WORK TASK 1 »
In the forum thread on Thai tokenization in a chatbot pipeline, which tokenizer does the reply say must be listed in the pipeline in the config.yml file?
WORK TASK 2 »
From the forum thread on Thai tokenization in a chatbot pipeline, write out the passage from "1. If I would" up to and including "in the pipeline?".
WORK TASK 3 »
Continue the forum thread on Thai tokenization in a chatbot pipeline, starting right after its last sentence.

TEXT EXCERPT »

- - - -

How to configure the pipeline using other language?

I have a few questions about how to configure the pipeline for my chatbot. Since Thai language cannot be tokenized by whitespace, I would like to use Thai tokenizer in spacy.

  1. If I would like to use spacy for Thai tokenization, how can I call it in the pipeline and how I send tokenized to my own intent classification?
  2. If I create my own intent classification, how can I use it in the pipeline?

Moreover, I have read an example for customizing components from this blog. [Enhancing Rasa NLU models with Custom Components] I don’t understand well about how custom pipeline works e.g. what is the input and the output each compenent required for? How I send my text to component? Could you please suggest how custom pipeline works?

Thank you so much.

Welcome @Asw!

If you want to use the Thai tokenization from spacy, you need to register your language model and link it to the language identifier, which will allow Rasa to load and use your new language by passing in your language identifier as the language option in the config.yml file (see Language Support). Additionally, you need to list the SpacyTokenizer in the pipeline in the config.yml file.

- - - -

DATASET EXTRACT »
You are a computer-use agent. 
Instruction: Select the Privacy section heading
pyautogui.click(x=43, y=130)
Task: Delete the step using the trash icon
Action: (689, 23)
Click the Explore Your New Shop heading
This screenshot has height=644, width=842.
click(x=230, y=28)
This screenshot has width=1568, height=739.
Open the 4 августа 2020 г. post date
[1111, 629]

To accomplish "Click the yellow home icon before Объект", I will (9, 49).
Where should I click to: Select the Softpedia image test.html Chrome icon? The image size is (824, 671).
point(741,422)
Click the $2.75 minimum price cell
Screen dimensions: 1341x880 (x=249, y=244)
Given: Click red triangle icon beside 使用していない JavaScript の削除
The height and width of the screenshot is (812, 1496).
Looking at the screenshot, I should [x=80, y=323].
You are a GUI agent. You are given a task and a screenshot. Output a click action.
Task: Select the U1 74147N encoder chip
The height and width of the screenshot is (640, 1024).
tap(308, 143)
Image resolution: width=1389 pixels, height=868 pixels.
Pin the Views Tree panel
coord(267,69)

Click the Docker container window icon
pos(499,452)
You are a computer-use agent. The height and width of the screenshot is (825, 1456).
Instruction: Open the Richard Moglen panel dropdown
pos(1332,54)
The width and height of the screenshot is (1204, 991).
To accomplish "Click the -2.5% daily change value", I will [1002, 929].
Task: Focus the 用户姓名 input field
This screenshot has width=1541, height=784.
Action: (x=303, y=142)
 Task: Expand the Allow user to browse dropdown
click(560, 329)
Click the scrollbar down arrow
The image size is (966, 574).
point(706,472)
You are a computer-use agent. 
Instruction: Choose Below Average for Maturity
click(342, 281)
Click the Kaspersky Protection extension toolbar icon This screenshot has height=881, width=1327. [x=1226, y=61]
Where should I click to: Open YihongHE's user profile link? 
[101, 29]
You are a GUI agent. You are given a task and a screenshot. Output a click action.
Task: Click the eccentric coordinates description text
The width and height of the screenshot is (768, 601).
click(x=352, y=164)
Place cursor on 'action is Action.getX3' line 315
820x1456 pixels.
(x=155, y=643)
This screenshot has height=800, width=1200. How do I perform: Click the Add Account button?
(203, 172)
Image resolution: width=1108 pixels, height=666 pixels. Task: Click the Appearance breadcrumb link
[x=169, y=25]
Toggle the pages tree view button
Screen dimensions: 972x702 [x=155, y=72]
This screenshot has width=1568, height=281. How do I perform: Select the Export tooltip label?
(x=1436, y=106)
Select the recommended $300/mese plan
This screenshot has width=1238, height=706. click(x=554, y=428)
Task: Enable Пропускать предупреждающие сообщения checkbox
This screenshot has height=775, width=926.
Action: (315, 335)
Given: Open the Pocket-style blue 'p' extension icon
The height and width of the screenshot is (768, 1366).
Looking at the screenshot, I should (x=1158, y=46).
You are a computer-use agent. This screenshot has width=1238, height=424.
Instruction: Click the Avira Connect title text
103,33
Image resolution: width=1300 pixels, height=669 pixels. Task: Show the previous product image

- - - -

ANSWER SECTION 1 »
The SpacyTokenizer.

ANSWER SECTION 2 »
1. If I would like to use spacy for Thai tokenization, how can I call it in the pipeline and how I send tokenized to my own intent classification?
  2. If I create my own intent classification, how can I use it in the pipeline?

ANSWER SECTION 3 »
If you want to use a custom intent classification model, your custom component need to implement the interface described in Custom NLU Components. Let’s assume your custom component can be found under custom_components.ThaiIntentClassifier. You need to add it to your pipeline in the config.yml file. E.g.:

- name: "SpacyNLP"
- name: "SpacyTokenizer"
- name: "SpacyFeaturizer"
- name: "RegexFeaturizer"
- name: "custom_components.ThaiIntentClassifier"

Let me know if you have any more questions.